Les gammes de fréquences pour les stations maître et esclave étaient :

  • 84 à 86 kHz pour les stations maîtres.
  • 112 à 115 kHz pour les stations esclaves Rouges.
  • 126 à 129 kHz pour les stations esclaves Vertes.
  • 70 à 72 kHz pour les stations Violet.

Comme les signaux étaient à ondes continues (CW/A0), un espacement de fréquences de 150 Hz était suffisant pour éviter les interférence entre chaînes.

Caractéristiques des chaînes DECCA dans le monde.

Principe des émetteurs

Comme la station maître émettait une onde entretenue pure sans aucune modulation, le schémas synoptique de principe ne présente aucun intérêt car absolument conventionnel.

Principe des stations esclaves

Nous avons vu précédemment que les stations esclaves avaient leur émission synchronisée en phase avec celle de la station maître.

Avertissement : Il existe très peu de schémas des stations esclaves. Pour ma part je n’en ai pas eu connaissance.

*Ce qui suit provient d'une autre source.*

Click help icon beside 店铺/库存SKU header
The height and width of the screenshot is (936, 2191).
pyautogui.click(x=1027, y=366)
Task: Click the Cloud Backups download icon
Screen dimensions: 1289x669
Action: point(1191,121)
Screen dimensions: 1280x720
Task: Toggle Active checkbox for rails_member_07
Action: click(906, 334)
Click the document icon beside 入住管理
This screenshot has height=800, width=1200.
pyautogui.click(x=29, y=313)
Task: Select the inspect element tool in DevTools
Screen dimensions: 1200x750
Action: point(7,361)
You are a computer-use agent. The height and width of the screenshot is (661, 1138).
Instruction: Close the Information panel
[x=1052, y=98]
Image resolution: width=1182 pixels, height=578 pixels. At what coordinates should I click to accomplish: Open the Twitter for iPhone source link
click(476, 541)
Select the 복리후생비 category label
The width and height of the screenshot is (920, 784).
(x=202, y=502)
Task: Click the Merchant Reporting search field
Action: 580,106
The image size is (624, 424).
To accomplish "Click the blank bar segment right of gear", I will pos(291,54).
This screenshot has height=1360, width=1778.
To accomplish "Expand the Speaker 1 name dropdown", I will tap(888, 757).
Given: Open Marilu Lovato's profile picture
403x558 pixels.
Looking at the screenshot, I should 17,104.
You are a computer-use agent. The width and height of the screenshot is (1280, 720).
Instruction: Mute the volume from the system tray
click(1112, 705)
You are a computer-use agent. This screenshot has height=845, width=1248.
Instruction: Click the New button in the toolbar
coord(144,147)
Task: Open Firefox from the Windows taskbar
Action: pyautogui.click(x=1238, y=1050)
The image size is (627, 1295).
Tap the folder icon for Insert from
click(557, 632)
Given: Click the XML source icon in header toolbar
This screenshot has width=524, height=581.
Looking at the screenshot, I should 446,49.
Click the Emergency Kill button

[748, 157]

Je me bornerai donc à décrire un synoptique de principe pour expliquer leur fonctionnement. Il est certain que le schémas ci-dessous est d’une grande évidence à notre époque de circuits intégrés, mais pensez aux trésors d’imagination que les ingénieurs de l’époque ont dû déployer pour faire des diviseurs avec des heptodes

Synoptique fonctionnel d’une station esclave.

Pour assurer l’asservissement en phase, il est nécessaire de recevoir la fréquence de la station maître et de la comparer avec l’oscillateur pilote de la station esclave. Cette fonction est réalisée à l’aide d’une boucle d’asservissement (Comparateur de phase, filtre de boucle, VCO, diviseur par N).

Le rapport de division N est choisi comme PPCM de la fréquence de la station maître et de la station esclave afin de permettre ensuite l’élaboration de la fréquence émission de la station, quelle que soit la station esclave (5f,8f ou 9f).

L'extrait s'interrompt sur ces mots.